Finally, a time machine. But oddly, the claim is that you can only travel back in time to the day the first time machine goes into operation, so you can only go back to earlier today, so far:
AS YOU may have heard, this will be the year. The Large Hadron Collider – the most powerful atom-smasher ever built – will be switched on, and particle physics will hit pay-dirt. Yet if a pair of Russian mathematicians are right, any advances in this area could be overshadowed by a truly extraordinary event. According to Irina Aref’eva and Igor Volovich, the LHC might just turn out to be the world’s first time machine.
It is a highly speculative claim, that’s for sure. But if Aref’eva and Volovich are correct, the LHC’s debut at CERN, the European particle physics centre near Geneva in Switzerland, could provide a landmark in history. That’s because travelling into the past is only possible – if it is possible at all – as far back as the creation of the first time machine, and that means 2008 could become Year Zero.

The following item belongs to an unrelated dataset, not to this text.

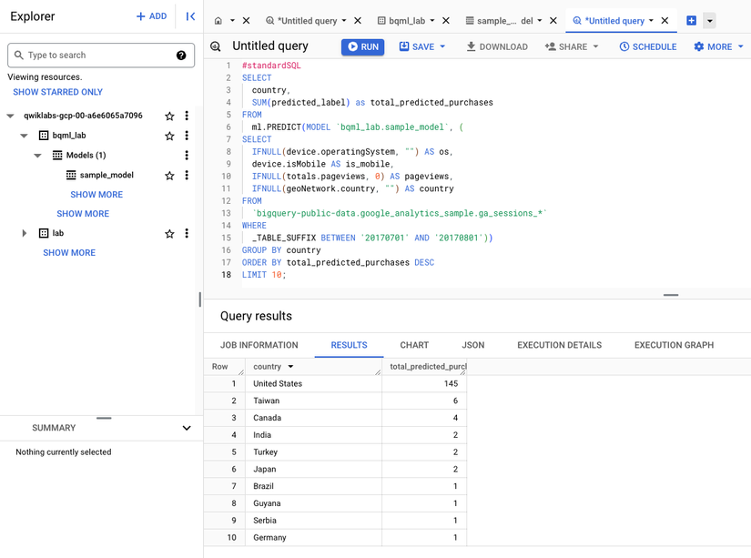Collapse the Explorer panel
The height and width of the screenshot is (558, 751).
click(190, 16)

I guess that would be a good failsafe in case you broke your time machine, if you only went back to when they started working, you could get another one, otherwise you’d have to wait howevermany years til it was invented.
Still, this means the time machine won’t be very interesting for 100 years or so, and that entire time people would have been going back and forth so much on short trips, there will be no novelty.
I’m going to hold out until they invent one that will go back to the time of the dinosaurs, at least. I’ll take a chance on it getting stepped on by a stegosaurus.